今回はまあまあの込み具合。多分、春に内装工事を終え、リニューアルオープンしたミュージアムカフェ「笑夢」の効果が大きいと見た!

太っ腹!写真撮り放題(違う)

最近は都心だけでなく、このあたりの展覧会でも写真撮影OKが増えた(本展では一部撮影不可あり)。
しかし、まだまだ「美術館では写真を撮ってはいけない」、「美術館ではおしゃべりしないで黙って鑑賞するもの」と思っているような高齢者や美術展初心者の比率が高いせいか、写真を撮っているのは一部の若者だけだったような気がする(この話題についてはあらためて後述)

今回のmy favorites

アルフレッド・ギユ「コンカルノーの鰯加工場で働く娘たち」1896頃

今回は、東京から来てくれたお友達と一緒に鑑賞したのだけれど、彼女も「この絵が好き!」と言ってた🥰(彼女は山育ちの私とは反対に海に近い生まれだそうで、そのせいか海景画が好きみたいだった。いろいろな好みがあるものだし、その理由もさまざまなんだなあ…
港町の若い男女の、ちょっとしたからかいの一幕。三島由紀夫の「潮騒」のシーンを思い出してしまった。かわいい女の子たちは、だしぬけに声をかけられて、戸惑いつつもまんざらでもない様子。声をかけている男性の後方にいる男性がちょっと笑っているところを見ると、ナンパは首尾よくいったのかも?😲

ポール・ゴーギャン「ブルターニュの子供」1889年

今回の展覧会のキービジュアルにもなっていた一作。おおまかな感じの輪郭線、平面的な塗り、とナビ派感がいっぱいで、やっぱりゴーガンが好き! と感じる。あと彼の描く子供ってかわいいよな~(タヒチで描いた少女たちは、逆に年に似合わぬ大人っぽい目つきをしてて、ふしぎな危うさがあるけど)。この絵の二人の少女?なんて田舎らしくずんぐりモコモコと着ぶくれていて、綿入れを着た東北の昔の子供みたい。
足がやたら大きいのはなんだろうとずっと思ってたけど、本物を近くでみたら木靴だったのねと分かった。

ポール・セリュジエ「青い背景のりんご」1917年

青と黄色の補色関係がメインの画面なのにあまりビビッドな感じをうけず、むしろ静かで瞑想的な雰囲気を感じる。なんでだろう? 背景も曇天みたいにドンヨリした深い藍鼠色だからかな。
見てるとすごく落ち着くので、絵葉書を買った。

エミール・ジュールダン「嵐の後」1900-14年

嵐のあと、というタイトルがついている。遠くに見える家のさらに向こうに、追いやられるようにして流れていく薄紫色の雲が嵐なのかな? 手前の崖を、二人の男性がモッコのようなものを持って登ってくる。嵐で壊れた建物の修理でもしているのかもしれない。

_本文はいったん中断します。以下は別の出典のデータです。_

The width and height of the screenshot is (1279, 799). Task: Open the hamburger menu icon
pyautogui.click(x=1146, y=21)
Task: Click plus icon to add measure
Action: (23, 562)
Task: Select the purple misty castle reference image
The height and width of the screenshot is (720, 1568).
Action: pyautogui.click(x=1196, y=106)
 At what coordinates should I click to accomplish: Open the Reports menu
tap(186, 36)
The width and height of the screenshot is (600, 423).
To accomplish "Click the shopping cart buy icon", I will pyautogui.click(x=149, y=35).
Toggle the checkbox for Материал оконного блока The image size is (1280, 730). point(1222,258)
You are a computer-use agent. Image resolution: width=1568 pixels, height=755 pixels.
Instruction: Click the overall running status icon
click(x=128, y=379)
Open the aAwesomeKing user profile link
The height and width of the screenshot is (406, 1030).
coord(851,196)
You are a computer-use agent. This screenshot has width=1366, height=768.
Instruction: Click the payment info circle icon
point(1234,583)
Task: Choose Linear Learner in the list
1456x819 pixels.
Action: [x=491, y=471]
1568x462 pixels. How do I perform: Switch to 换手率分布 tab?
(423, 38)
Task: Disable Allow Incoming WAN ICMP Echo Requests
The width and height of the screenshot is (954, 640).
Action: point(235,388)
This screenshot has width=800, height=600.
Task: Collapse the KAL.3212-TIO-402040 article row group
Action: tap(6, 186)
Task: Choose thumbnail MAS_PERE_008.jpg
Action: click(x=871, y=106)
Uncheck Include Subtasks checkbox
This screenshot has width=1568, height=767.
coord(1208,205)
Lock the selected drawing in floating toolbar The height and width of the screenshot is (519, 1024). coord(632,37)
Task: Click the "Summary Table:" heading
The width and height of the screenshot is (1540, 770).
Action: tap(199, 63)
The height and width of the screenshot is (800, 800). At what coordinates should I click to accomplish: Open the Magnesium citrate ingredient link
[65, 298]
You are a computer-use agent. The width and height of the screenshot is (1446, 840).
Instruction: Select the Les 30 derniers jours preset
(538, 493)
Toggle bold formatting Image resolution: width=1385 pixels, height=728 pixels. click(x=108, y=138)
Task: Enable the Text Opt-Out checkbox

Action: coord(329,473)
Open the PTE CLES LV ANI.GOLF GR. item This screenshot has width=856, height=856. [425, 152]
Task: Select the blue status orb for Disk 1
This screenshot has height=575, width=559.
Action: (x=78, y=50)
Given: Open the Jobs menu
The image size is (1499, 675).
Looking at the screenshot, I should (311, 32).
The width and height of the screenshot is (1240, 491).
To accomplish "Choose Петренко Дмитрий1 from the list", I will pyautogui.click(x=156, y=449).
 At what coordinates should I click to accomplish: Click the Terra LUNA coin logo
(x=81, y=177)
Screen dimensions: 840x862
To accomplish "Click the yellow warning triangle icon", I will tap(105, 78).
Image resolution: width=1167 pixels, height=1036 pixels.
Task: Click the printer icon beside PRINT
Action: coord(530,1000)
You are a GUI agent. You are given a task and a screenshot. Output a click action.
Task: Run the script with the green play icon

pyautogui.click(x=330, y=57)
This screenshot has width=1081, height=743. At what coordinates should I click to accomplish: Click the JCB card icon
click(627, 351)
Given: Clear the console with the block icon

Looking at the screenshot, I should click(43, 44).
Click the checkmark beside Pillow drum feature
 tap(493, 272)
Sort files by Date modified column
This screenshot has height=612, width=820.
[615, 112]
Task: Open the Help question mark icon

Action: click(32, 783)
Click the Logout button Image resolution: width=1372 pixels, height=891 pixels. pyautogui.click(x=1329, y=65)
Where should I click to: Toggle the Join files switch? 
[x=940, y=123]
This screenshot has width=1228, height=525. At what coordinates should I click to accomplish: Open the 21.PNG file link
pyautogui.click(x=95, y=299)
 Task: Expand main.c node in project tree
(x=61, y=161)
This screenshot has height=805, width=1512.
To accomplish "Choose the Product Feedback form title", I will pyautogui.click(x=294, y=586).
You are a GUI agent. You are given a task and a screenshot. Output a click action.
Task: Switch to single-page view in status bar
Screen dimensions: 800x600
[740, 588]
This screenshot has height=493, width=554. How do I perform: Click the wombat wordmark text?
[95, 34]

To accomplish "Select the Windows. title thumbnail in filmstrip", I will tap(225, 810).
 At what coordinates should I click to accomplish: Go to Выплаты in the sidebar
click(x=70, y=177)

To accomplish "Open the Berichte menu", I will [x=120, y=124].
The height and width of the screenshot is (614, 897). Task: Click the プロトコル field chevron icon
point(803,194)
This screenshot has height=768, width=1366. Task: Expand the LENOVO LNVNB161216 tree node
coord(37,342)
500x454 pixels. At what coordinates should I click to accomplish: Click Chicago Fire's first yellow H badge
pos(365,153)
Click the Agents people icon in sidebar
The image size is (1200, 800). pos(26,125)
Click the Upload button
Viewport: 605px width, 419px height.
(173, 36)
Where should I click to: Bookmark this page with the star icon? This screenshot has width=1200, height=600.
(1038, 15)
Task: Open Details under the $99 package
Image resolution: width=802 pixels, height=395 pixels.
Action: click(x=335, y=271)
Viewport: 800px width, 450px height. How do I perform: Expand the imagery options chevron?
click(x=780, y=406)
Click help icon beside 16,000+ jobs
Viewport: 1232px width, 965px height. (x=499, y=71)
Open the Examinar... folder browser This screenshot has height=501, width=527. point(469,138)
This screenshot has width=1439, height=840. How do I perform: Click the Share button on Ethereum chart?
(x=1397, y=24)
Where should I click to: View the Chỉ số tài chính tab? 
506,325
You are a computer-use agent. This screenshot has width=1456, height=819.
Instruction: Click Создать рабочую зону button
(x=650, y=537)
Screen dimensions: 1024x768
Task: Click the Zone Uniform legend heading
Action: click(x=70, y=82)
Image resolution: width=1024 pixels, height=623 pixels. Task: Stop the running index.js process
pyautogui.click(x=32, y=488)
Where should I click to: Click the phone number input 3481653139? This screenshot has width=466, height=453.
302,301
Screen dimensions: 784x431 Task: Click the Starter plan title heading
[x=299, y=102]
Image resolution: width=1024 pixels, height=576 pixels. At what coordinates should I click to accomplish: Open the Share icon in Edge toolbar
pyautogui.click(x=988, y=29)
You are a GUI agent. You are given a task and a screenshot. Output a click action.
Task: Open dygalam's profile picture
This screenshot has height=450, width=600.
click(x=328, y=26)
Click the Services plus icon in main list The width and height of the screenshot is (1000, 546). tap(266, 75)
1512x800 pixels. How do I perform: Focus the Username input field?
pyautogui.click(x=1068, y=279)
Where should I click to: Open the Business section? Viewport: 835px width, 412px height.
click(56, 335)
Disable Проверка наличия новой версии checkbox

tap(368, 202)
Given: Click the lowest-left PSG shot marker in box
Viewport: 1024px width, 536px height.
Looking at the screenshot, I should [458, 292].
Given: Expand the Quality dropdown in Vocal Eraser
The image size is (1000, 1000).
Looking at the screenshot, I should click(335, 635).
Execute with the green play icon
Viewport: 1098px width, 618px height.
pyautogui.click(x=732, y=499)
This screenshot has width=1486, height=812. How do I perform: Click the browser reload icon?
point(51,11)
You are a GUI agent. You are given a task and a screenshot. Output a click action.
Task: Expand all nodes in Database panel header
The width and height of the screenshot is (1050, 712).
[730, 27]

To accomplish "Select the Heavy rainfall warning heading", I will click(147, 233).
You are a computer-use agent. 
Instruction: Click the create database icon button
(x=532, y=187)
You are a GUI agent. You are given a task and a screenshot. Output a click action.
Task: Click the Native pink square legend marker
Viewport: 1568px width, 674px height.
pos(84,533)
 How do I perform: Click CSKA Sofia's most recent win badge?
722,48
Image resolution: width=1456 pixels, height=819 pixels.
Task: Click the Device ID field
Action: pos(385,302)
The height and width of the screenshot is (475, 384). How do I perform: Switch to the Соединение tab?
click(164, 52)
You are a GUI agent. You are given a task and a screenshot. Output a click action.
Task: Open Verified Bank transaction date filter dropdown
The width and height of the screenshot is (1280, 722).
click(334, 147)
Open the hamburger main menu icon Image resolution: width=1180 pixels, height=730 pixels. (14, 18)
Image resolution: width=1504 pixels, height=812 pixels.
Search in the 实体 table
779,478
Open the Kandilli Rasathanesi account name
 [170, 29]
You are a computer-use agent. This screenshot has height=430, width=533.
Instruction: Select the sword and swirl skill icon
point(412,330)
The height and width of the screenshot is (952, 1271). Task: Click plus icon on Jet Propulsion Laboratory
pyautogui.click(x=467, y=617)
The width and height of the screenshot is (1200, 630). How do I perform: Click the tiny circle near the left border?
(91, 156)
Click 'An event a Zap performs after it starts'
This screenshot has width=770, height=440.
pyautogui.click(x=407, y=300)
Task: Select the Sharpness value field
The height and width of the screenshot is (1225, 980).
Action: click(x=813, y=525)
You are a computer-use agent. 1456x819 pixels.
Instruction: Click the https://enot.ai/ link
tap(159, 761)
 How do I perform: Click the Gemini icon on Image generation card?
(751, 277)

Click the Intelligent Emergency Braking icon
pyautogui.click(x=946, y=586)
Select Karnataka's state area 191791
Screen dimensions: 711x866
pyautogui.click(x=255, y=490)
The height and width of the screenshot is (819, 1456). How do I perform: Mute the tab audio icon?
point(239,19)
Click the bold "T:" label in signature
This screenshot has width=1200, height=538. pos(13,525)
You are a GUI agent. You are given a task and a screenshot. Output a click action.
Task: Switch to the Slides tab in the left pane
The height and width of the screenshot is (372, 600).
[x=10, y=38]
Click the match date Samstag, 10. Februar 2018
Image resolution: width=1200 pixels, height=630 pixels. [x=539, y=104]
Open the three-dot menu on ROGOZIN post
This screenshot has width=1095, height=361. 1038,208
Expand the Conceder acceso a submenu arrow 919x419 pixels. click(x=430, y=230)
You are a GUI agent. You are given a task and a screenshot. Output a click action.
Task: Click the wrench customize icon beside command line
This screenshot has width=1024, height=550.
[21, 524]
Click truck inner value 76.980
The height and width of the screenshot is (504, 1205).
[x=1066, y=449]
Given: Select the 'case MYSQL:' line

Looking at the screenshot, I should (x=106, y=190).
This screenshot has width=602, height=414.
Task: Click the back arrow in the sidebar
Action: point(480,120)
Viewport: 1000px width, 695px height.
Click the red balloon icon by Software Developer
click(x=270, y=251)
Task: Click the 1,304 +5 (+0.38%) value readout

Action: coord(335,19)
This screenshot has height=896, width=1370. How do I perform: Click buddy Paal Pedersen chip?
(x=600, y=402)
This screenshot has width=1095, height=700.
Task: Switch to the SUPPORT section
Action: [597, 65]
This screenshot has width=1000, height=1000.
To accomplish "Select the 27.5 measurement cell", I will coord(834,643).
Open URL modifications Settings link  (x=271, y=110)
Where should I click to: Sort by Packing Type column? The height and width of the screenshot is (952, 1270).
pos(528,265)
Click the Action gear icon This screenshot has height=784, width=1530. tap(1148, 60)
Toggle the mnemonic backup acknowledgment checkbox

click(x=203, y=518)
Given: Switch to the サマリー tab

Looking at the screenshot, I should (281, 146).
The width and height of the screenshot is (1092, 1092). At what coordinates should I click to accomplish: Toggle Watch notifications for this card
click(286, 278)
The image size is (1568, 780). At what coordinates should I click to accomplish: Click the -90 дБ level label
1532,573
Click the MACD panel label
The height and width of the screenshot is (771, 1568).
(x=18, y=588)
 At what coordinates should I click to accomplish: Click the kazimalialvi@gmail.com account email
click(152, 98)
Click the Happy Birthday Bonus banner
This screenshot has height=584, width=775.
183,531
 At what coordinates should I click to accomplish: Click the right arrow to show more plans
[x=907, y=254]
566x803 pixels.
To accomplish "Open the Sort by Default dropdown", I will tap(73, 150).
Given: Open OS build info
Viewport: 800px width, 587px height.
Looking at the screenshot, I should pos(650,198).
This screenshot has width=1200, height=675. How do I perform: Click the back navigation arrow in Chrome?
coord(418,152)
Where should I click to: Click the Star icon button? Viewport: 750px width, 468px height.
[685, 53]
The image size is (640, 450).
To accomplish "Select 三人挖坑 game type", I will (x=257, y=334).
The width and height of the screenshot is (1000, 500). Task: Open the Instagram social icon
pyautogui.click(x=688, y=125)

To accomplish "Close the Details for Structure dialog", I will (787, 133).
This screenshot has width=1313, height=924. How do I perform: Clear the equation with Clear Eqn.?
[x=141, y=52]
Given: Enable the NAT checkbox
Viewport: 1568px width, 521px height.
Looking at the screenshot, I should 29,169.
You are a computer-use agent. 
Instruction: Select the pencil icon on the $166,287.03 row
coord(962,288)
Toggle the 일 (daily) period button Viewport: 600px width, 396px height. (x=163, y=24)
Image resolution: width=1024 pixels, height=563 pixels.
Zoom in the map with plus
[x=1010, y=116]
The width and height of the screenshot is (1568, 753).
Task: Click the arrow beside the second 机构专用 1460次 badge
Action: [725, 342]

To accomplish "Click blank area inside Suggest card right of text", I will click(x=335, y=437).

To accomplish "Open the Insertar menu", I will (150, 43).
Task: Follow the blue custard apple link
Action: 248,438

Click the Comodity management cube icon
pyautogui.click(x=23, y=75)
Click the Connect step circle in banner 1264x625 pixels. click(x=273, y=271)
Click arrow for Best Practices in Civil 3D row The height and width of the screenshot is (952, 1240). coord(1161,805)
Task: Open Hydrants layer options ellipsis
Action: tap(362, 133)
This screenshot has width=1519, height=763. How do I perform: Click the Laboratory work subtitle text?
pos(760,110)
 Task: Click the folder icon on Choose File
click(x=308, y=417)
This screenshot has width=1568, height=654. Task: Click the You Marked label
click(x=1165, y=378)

それにしてもさっぱりした空の色、穏やかに凪いだ海のようすが美しくて、かなりじっくり見ていた。絵自体はそれほど緻密ではなく、どちらかというとヘタウマっぽさがある画面なのだが、ふしぎな風情が漂っている。
じっと見ていると、絵が音を聴かせてくれることがあるのだが、さわやかに海に向かって吹く陸風の、手前の草原を吹きわたっていくサヤサヤサヤという音が聞こえてきた気がした。

田舎における美術リテラシーは結構遅れているという話

これは誰が悪いというわけでもないし、やや私怨がこもっているが、どうせ個人ブログだから好き勝手書かせてもらう。
田舎における、美術に関するリテラシーはかなり遅れていると肌で感じる。

(1)そもそも美術館に人が来ない

わたし自身もミーハーっ気があるのでわかるが、モネとかルノワールとか、一般常識レベルで名前が知られているような画家、しかも「巷で人気があるとみなされている画家」の作品が来ている時にしか集客が殆ど成り立っていない。

休日の午後でこれである

多分、「絵が見たいから」という理由じゃなくて、「有名な画家の作品が来てるらしいから」くらいの動機なのかな… と推察する。「駅前に、なんか知らんけどドラマに出てる芸能人が来てるらしいから見に行こうぜ!」というのとノリ的には大差ないように感じる。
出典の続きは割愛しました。